■ **Directions**
Of the lines below, write out exactly those from the line with "Click the form title" through the line with "1495x722 pixels.", both included, and skip the rest.
=== Section Start ===
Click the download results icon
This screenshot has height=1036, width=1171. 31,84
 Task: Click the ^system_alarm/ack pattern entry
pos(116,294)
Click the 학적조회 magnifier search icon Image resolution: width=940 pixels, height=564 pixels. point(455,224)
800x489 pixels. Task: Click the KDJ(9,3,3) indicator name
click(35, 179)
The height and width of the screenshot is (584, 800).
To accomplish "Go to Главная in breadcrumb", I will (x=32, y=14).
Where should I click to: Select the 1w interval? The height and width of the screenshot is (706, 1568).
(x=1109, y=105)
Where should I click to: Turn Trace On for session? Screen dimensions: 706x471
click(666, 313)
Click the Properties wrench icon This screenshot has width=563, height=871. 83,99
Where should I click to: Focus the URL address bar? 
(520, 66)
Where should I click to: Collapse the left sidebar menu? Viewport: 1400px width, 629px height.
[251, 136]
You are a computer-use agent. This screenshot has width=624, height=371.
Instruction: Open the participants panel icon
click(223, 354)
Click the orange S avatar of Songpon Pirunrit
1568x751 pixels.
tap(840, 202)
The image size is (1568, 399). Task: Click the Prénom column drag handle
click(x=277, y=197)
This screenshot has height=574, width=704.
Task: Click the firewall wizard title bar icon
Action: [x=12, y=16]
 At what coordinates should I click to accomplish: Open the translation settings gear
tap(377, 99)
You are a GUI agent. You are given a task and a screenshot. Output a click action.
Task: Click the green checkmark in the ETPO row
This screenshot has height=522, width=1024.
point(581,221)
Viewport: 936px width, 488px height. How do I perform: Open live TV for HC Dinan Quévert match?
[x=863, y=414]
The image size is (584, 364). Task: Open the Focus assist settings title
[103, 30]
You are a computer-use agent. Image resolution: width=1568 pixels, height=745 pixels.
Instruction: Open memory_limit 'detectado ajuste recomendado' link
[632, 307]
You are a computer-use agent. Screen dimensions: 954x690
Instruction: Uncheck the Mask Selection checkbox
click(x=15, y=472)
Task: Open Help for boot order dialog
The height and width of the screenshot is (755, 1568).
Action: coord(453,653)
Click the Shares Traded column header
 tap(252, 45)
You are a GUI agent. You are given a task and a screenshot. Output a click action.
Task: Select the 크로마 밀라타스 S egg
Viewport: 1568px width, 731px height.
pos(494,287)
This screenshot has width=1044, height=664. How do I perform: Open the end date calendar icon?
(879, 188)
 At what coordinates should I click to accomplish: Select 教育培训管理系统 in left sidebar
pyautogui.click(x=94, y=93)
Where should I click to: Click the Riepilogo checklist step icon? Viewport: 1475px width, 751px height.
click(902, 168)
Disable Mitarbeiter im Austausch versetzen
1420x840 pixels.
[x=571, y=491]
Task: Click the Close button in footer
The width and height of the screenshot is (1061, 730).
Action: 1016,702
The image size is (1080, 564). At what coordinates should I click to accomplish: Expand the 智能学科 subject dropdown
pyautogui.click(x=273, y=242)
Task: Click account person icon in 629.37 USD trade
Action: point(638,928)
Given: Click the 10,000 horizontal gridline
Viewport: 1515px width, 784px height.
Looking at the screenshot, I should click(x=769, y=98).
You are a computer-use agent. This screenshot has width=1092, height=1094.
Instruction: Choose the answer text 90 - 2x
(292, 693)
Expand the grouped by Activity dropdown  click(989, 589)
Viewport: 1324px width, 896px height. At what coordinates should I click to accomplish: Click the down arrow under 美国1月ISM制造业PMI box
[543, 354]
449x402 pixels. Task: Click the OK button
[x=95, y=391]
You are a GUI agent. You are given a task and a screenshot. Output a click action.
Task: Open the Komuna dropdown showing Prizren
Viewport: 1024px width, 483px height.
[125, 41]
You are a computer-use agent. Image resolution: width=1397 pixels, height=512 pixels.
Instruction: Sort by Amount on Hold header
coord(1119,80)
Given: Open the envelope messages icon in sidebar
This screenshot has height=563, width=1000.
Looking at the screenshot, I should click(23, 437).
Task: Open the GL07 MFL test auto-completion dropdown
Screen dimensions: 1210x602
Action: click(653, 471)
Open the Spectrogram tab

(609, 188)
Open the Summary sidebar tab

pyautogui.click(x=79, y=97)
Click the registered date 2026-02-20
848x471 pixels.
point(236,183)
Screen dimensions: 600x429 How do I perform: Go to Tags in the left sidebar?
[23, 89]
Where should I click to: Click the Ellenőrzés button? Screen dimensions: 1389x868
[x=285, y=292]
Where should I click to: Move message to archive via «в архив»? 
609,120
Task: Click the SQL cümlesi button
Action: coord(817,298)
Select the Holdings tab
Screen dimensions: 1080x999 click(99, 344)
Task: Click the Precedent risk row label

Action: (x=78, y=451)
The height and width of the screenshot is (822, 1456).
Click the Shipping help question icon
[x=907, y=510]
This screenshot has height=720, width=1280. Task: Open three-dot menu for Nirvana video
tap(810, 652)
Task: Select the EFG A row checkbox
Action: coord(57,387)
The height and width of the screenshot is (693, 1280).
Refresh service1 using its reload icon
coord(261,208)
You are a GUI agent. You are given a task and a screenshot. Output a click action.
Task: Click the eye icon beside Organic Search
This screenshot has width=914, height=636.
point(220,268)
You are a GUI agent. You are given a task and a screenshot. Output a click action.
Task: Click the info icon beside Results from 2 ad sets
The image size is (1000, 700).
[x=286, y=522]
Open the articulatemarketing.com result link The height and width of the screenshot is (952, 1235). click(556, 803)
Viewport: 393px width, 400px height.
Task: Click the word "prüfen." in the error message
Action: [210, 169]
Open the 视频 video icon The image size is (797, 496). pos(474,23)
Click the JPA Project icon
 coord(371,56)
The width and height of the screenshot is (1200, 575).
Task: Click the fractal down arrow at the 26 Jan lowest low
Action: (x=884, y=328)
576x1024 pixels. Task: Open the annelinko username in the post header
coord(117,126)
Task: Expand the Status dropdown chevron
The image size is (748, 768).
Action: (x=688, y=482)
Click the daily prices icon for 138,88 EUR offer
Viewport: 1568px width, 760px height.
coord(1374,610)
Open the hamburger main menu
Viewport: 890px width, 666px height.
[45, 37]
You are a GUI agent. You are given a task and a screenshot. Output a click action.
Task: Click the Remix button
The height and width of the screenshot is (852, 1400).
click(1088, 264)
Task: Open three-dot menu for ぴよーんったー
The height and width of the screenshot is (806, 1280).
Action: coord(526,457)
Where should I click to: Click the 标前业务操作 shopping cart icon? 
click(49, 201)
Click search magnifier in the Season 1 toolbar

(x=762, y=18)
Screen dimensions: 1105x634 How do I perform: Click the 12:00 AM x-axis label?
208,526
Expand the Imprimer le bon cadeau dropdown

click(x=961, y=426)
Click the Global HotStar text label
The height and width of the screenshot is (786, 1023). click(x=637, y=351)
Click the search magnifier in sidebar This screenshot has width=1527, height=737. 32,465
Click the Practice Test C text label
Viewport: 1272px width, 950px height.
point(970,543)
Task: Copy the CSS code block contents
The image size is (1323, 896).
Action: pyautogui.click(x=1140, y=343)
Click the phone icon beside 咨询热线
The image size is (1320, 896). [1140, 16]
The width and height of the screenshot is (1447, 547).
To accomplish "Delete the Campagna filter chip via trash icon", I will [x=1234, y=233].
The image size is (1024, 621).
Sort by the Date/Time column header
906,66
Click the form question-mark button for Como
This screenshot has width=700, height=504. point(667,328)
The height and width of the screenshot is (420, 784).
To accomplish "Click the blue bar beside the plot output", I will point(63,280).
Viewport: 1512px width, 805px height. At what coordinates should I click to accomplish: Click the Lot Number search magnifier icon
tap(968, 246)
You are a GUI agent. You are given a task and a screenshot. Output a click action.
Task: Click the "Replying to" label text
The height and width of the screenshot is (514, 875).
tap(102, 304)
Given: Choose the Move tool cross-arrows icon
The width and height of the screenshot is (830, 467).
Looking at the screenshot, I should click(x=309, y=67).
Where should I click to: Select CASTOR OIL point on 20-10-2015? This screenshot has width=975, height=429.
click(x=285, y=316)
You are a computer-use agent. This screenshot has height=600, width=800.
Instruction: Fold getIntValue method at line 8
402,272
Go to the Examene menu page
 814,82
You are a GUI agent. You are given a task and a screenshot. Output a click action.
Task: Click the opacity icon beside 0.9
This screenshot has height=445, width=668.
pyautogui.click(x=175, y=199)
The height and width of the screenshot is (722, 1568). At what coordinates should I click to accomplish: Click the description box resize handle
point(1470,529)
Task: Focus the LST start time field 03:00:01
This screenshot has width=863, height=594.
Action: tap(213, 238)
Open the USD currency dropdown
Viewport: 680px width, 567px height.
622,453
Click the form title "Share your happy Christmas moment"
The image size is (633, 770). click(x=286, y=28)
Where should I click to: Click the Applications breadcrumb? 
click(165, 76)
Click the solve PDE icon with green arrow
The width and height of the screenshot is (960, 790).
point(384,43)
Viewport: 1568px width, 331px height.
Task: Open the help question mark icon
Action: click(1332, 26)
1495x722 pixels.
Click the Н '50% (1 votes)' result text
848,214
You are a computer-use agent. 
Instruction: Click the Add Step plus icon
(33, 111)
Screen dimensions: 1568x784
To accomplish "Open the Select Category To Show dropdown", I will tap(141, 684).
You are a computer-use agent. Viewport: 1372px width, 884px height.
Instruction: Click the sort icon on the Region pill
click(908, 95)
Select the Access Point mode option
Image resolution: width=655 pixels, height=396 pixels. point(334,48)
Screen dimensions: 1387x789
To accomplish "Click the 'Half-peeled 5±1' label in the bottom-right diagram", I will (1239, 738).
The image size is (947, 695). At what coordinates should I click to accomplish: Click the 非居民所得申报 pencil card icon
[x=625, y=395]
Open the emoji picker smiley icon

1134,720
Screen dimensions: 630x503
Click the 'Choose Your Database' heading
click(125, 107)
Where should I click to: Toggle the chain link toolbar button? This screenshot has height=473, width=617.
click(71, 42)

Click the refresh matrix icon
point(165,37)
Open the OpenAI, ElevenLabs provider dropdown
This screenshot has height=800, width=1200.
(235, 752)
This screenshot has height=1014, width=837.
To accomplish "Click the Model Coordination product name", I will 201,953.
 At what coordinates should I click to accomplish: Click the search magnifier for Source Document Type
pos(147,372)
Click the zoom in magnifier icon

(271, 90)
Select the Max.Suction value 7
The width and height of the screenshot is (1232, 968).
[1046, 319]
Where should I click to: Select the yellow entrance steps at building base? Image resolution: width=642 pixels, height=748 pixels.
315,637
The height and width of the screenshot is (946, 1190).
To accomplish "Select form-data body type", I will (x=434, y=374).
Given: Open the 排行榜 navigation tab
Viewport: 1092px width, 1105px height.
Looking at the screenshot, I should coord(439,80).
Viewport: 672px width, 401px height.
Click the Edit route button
=== Section End ===
■ **Solution**
Click the form title "Share your happy Christmas moment"
The image size is (633, 770). click(x=286, y=28)
Where should I click to: Click the Applications breadcrumb? 
click(165, 76)
Click the solve PDE icon with green arrow
The width and height of the screenshot is (960, 790).
point(384,43)
Viewport: 1568px width, 331px height.
Task: Open the help question mark icon
Action: click(1332, 26)
1495x722 pixels.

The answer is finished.